The small town of Tobermory, which bears that name and is situated at the very tip of the Bruce Peninsula, is also referred to as the “capital of freshwater scuba diving in the world.” The Chi-Cheemaun ferry, which connects Manitoulin Island to the mainland, is also located there. The magnificent Niagara Escarpment, Flowerpot Island, and two national parks are all visible to tourists. Visitors can enjoy an experience like no other thanks to the Tobermory landscape. Some of nature’s most stunning vistas are set against the imposing cliffs of the Niagara Escarpment.
Tobermory is home to over 20 shipwrecks
The Fathom Five National Marine Park offers a wide range of underwater activities, including some of Canada’s best freshwater diving opportunities.
A variety of underwater diving experiences are available thanks to the clear, clean water, underwater geological formations (cliffs, caves, and overhangs), and more than 20 historic shipwrecks. You can see shipwrecks while diving, snorkelling, boating, or even right from the harbour!

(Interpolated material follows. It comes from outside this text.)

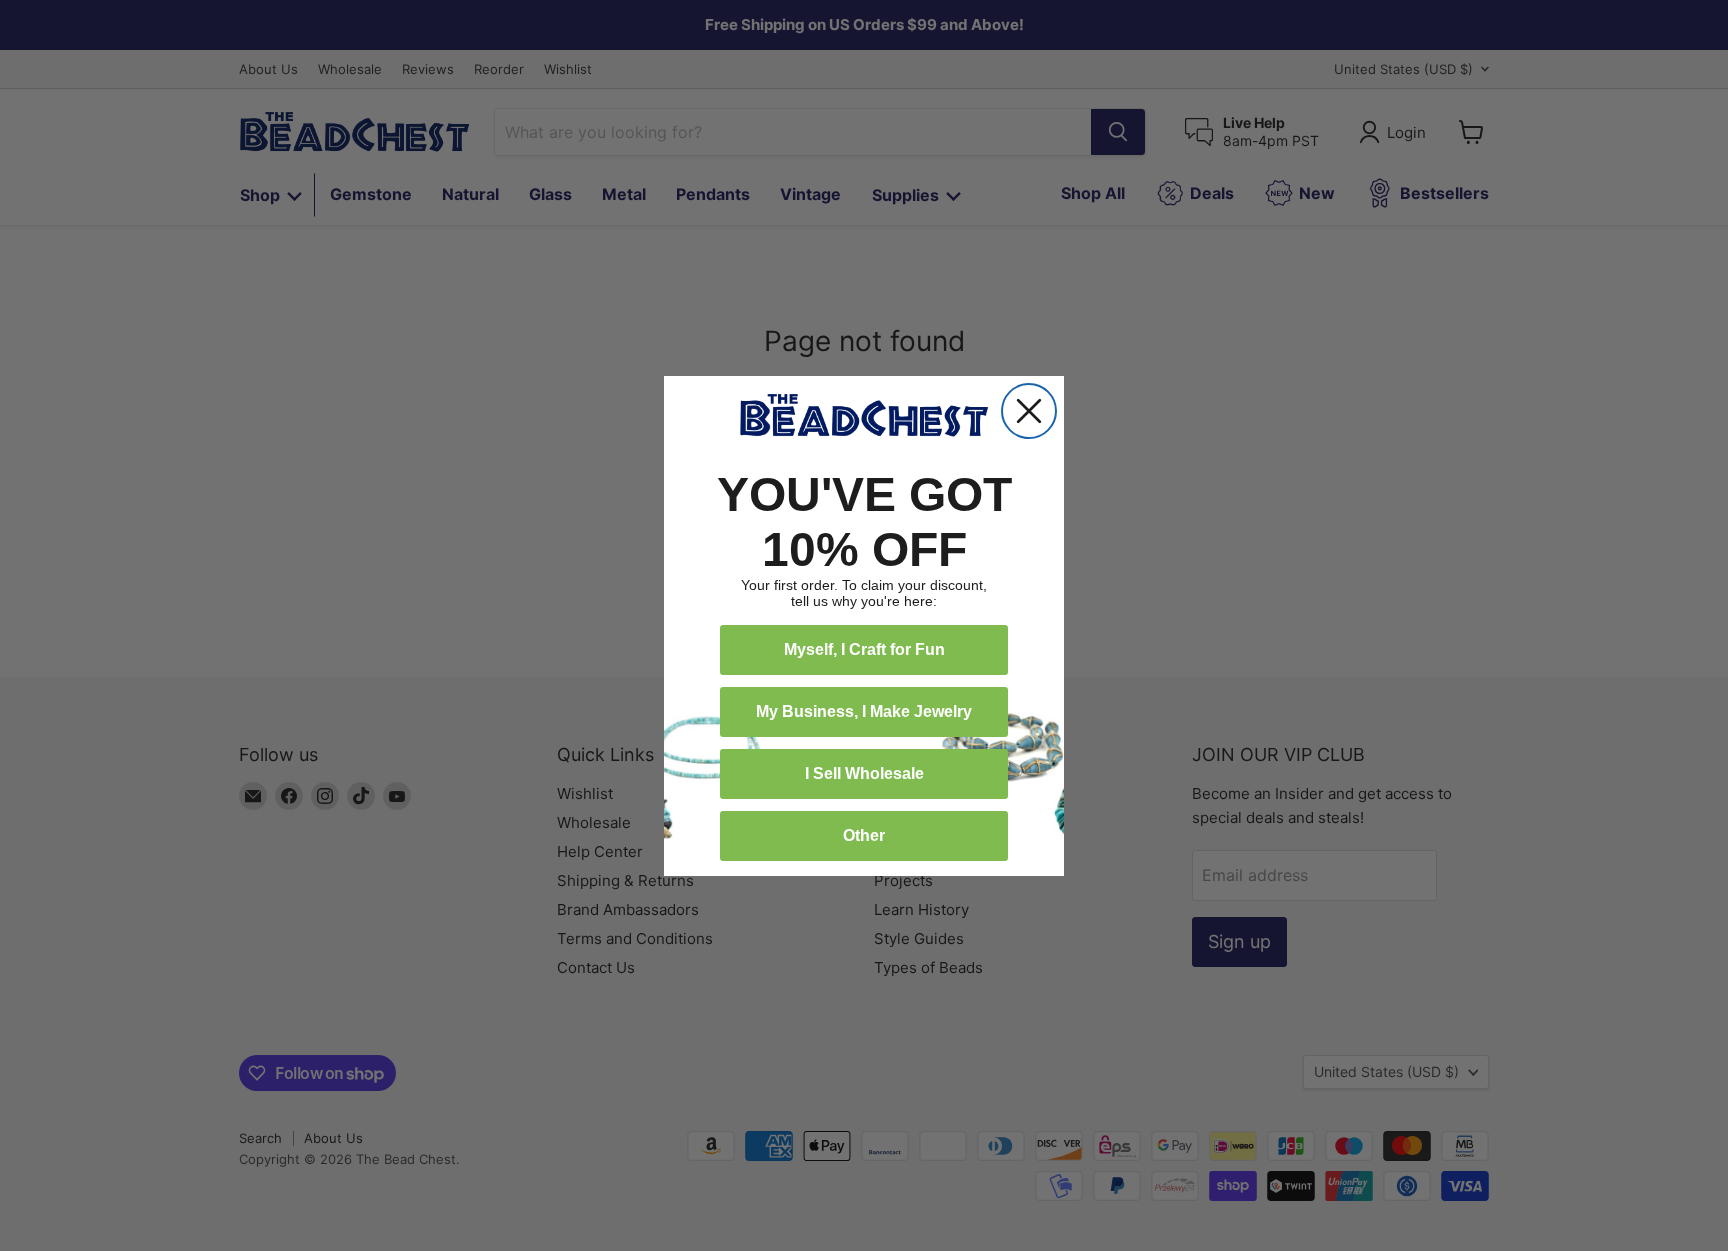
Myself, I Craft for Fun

Everyone can find something to explore and enjoy in the park, from inexperienced snorkelers to the most experienced divers. The City of Grand Rapids and the Sweepstakes, two shipwrecks in Big Tub Harbour, are accessible to snorkelers and open water divers.
The Canadian schooner Sweepstakes, also known as Sweeps, was constructed in Burlington, Ontario, in 1867. It was damaged off Cove Island and towed to Big Tub Harbour in Lake Huron’s Georgian Bay, where it sank in September 1885 after being damaged there. Ontario’s Fathom Five National Marine Park, Big Tub Harbour is home to Sweepstakes’ wreckage. The schooner is reportedly one of the most well-liked wrecks in the park, and tourists, divers, and snorkelers frequently stop by to explore it. The hull of Sweepstakes is said to be in perfect condition, and the 20 foot depth makes it camera perfect.
City of Grand Rapids
Another well-traveled shipwreck close to the sweepstakes is the City of Grand Rapids. It lies in 15 feet of water, perfect for snorkelers to see. A double-decked steamer named the City of Grand Rapids operated the coastal trade route between Owen Sound and the communities on Manitoulin Island and the Bruce Peninsula. The Grand Rapids caught fire that evening, October 29, 1907, as it was berthed in Little Tub Harbour. The tug Clucas took the burning ship in tow, towed it out of the harbour, and released it under Captain Alex Craigie’s direction. After that, the City of Grand Rapids slid into Big Tub Harbour. As it burned on, it eventually came to rest at the head of the harbour, where it rolled to starboard, burned to the water’s edge, and sank.
Tobermory offers a variety of activities for divers and snorkelers. There are options for boat tours, sightseeing, camping, cottages, and taking in the view of the crystal clear waters. Tobermory has a population of about 1,000 people, but it has been reported that over 700,000 tourists, particularly divers from all over the world, are drawn there during the summer.